At first glance, Public Enemies is a lot like that lame 1991 movie Mobsters starring Christian Slater, Costas Mandylor, Richard Greico, and Patrick Dempsey. It has all the trappings of a Tiger Beat version of Untouchables folklore, glamorous names and A-list faces filling in for individuals for whom reality has a more honest, and homelier, truth. But once you get past the superstar status of many in the cast and concentrate on what Michael Mann is doing here, the superficiality slowly fades away. In its place are artistry, authenticity, and an attention to detail which helps to override the occasional lapses in the narrative. Listening to the filmmaker during his discussion fills in many of the blanks the basic storyline skips over. In fact, Mann even mentions a quick introductory read of the book upon which the movie is based in order to provide the necessary context his two hour plus drama could not begin to touch.
You can see it several times throughout the course of this otherwise fine film. When Channing Tatum turns up as Pretty Boy Floyd, you wonder why this particular criminal is treated like a cameo. Later on, when Dillinger is making his date with destiny, Leelee Sobieski turns up as the hoodlum’s escort for the night. This happens frequently in Public Enemies – just as we are settling in and getting background on the individuals up on the screen, another interesting but explained person (Lili Taylor as Sheriff Lillian Holley) shows up to snatch the movie away. We are desperate for more – more insight, more bank robberies, more Tommy Gun sputtering battles. Instead, Mann focuses on his forward narrative momentum, driving Depp and Bale to their mostly indirect clash. Whether it was an issue of trying to deal with too much or some manner of editorial confusion, Public Enemies needed to me more in-depth – or just less busy.

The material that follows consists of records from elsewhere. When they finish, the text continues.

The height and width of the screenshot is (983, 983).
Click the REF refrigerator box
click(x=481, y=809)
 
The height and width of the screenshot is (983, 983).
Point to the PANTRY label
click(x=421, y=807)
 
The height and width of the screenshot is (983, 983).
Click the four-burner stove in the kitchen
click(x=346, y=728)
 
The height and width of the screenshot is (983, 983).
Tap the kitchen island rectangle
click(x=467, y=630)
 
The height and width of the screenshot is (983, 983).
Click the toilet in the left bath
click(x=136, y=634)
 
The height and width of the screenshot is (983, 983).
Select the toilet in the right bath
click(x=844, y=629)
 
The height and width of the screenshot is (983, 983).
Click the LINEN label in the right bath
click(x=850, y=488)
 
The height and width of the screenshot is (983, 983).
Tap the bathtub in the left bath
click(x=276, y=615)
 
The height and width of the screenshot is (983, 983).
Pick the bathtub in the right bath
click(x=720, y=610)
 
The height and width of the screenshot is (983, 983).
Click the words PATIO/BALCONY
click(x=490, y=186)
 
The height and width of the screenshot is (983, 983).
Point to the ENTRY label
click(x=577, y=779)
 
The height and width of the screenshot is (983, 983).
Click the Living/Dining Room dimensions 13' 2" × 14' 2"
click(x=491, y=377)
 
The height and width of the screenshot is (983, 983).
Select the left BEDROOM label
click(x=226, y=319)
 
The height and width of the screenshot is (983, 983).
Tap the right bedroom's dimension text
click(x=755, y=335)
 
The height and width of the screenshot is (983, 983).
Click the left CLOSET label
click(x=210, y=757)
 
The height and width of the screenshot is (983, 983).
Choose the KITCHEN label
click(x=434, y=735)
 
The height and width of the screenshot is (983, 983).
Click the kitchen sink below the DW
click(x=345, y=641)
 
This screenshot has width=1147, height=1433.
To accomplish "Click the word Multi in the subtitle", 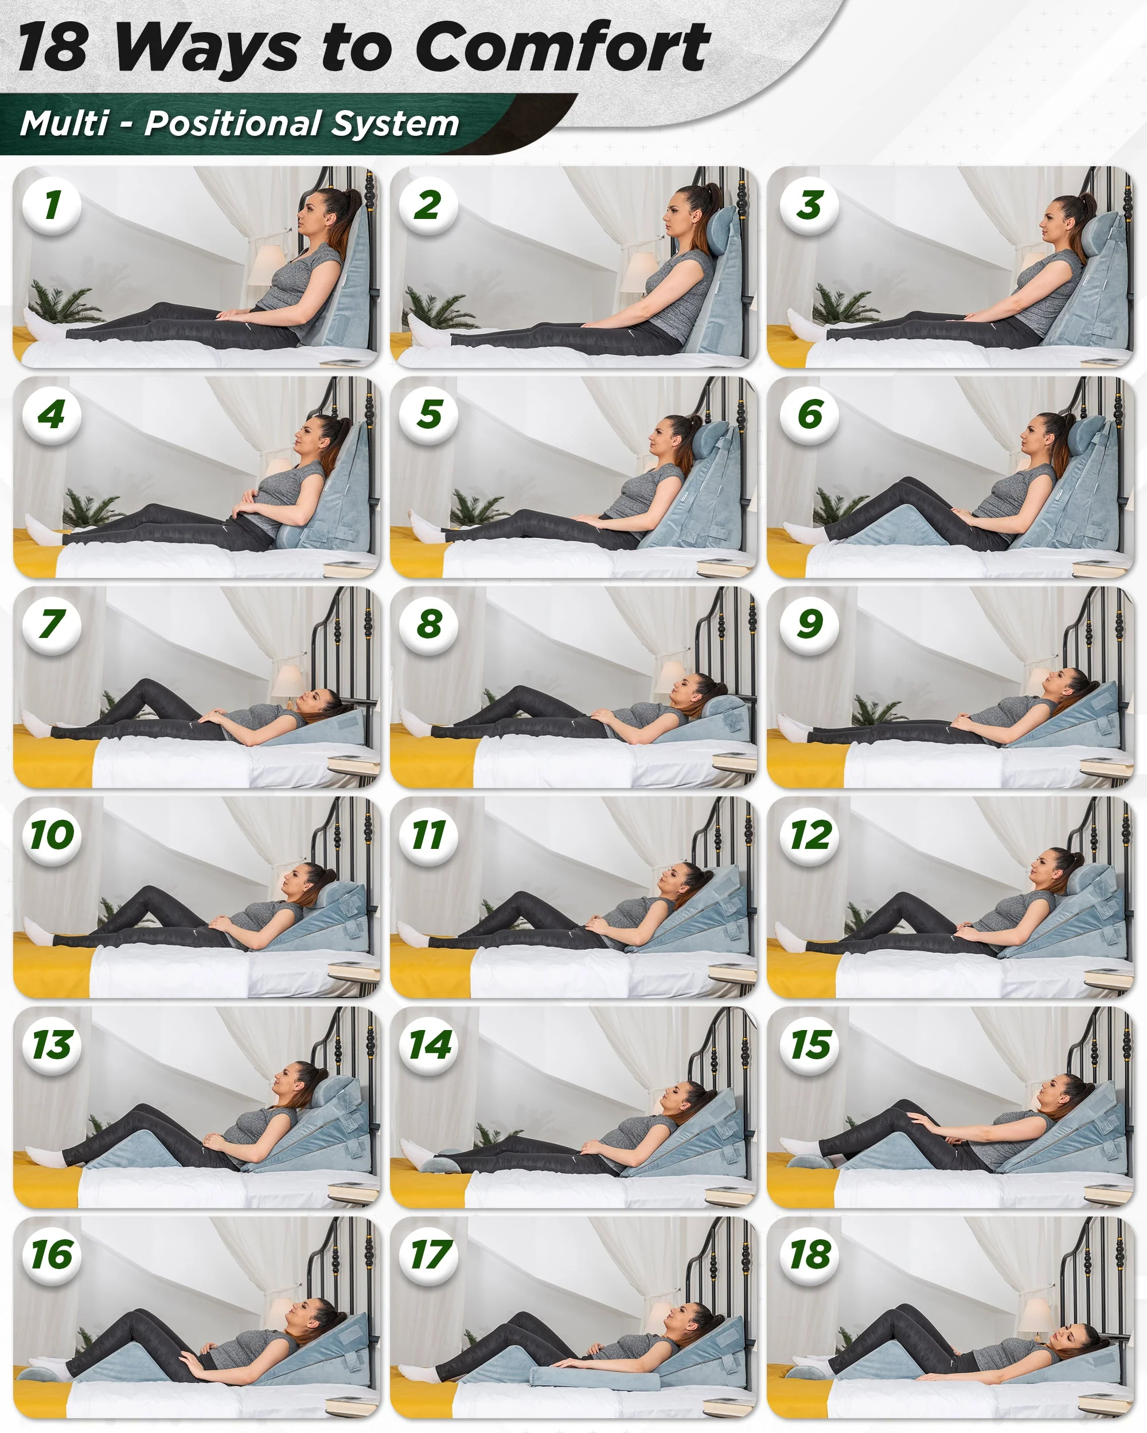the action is point(64,124).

Still the performances are top notch, and on the small screen Blu-ray experience, you can really invest in what Depp and Bale are doing. This is not some manner of scene hogging grandstanding. We don’t see the men falling into their characters like mannered Method wannabes. Instead, all easily play into Mann’s desire to be immersive, to actually live in the moment, preferably in the actual places these people existed in as well. All throughout the commentary track we hear how the production repurposed old jails, found identical residences, and used the preservationist element within the many Midwestern locales to create a sense of sameness. Heck, they even film in the original Little Bohemia lodge, in the actual room Dillinger stayed in. From prison cells to city streets, Public Enemies is nothing if not respectful of the past.
Still, there is something slightly amiss about the movie overall. It never builds into the kind of epic you imagine Mann believes it to be. Even with all the ornate backdrops and “you are there” intimacy of the digital camera approach (which looks startling on the 1080p image transfer), there is a beat or two that’s off. Whenever Crudup’s Hoover steps up to sermonize, we keep waiting for something more impactful. When Purvis leads an unsuccessful stake out of Dillinger and his crew, we expect something more than a shoulder shrug sense of defeat. Of course, according to Mann, this is how it was. This is the way it happened (even with a few factual flubs to streamline the narrative), and therefore, this is the way is will be. Interestingly enough, Martin Scorsese can take a similar sensationalized true story of organized crime and turn it into masterworks like Goodfellas and Casino. Public Enemies should be as grand. Instead, it’s merely good.